GIVEN DATA:
☆ ☆ ☆ ☆ ☆
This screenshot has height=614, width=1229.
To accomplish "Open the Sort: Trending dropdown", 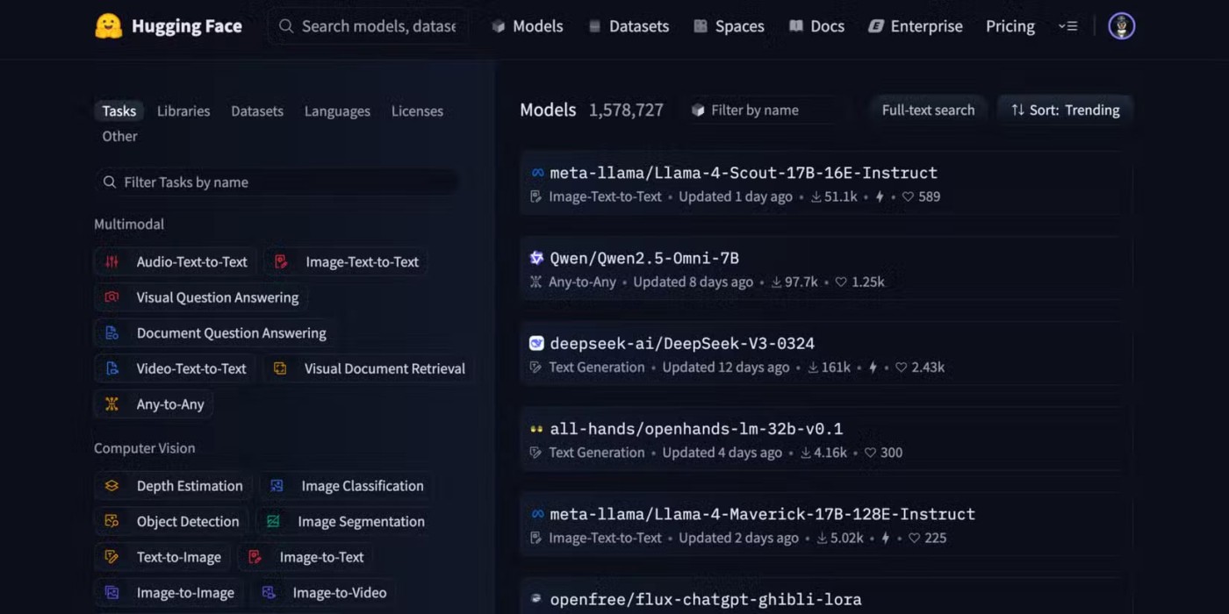I will (1065, 111).
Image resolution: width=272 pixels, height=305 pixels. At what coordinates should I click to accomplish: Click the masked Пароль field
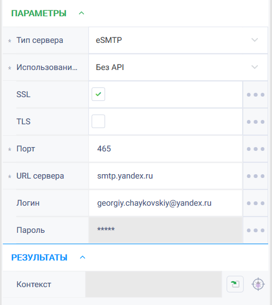coord(166,230)
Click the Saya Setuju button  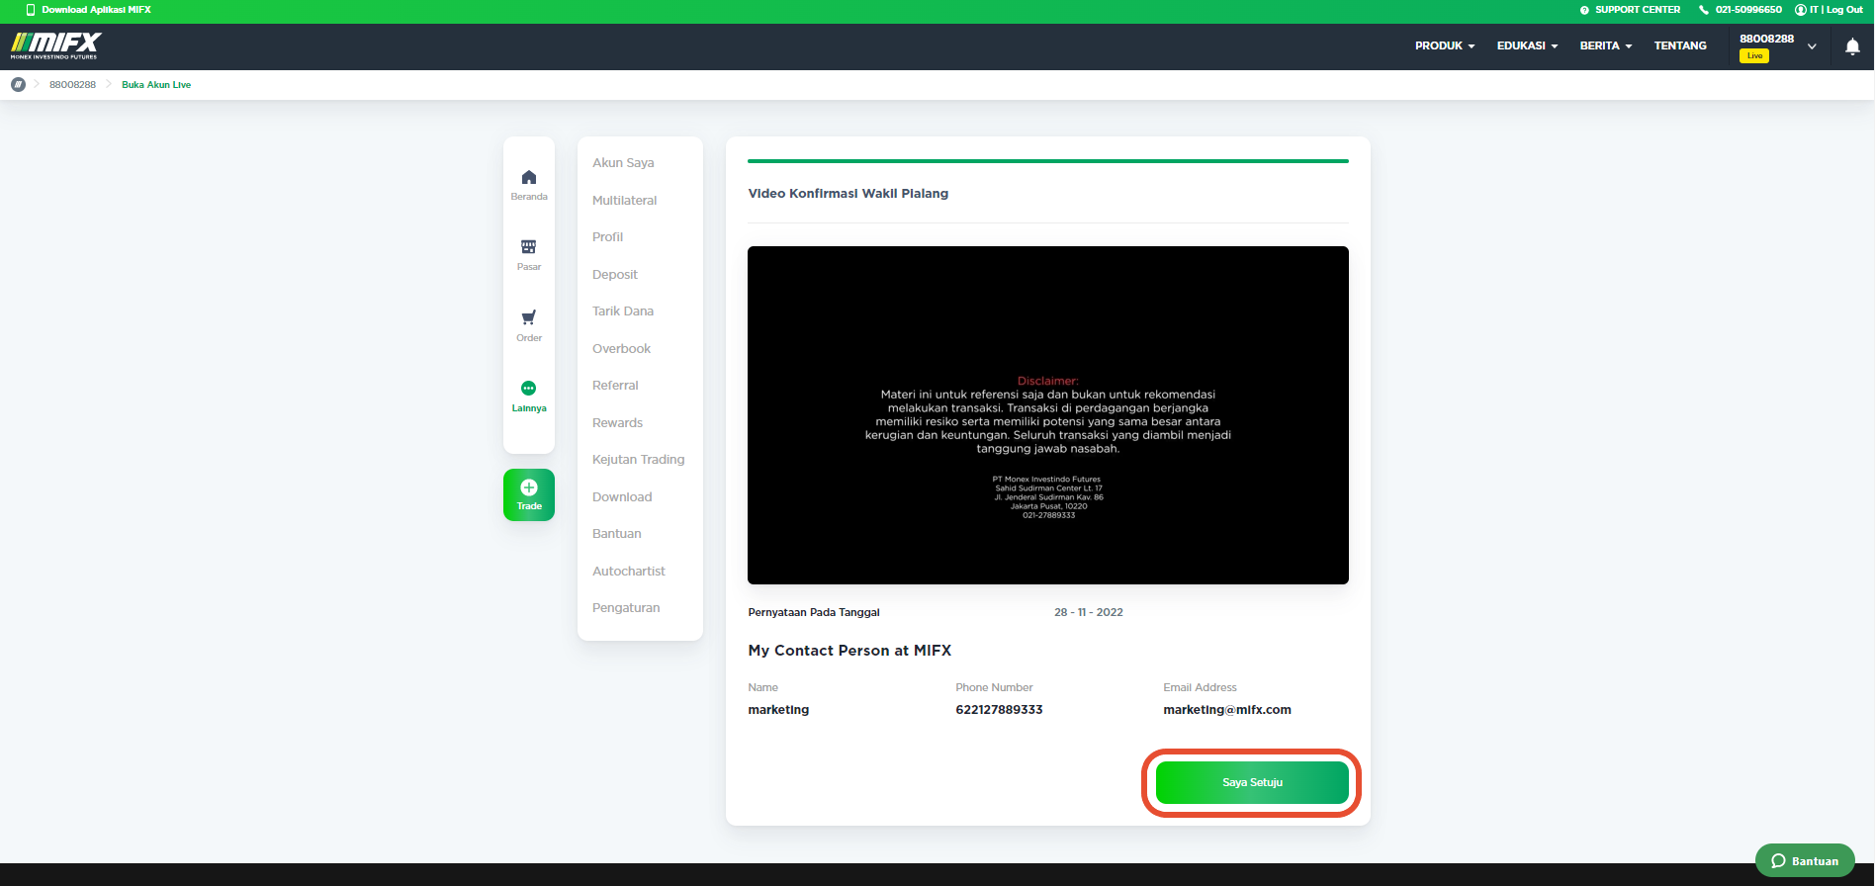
☆ ☆ ☆ ☆ ☆
Copy the rows verbatim, starting at the line that contains "Image resolution: width=272" and ending with the last line of the rows, both included. Omit the pictures.

Image resolution: width=272 pixels, height=305 pixels. At what coordinates should I click to accomplish: Click the masked Пароль field
coord(166,230)
Click the Saya Setuju button  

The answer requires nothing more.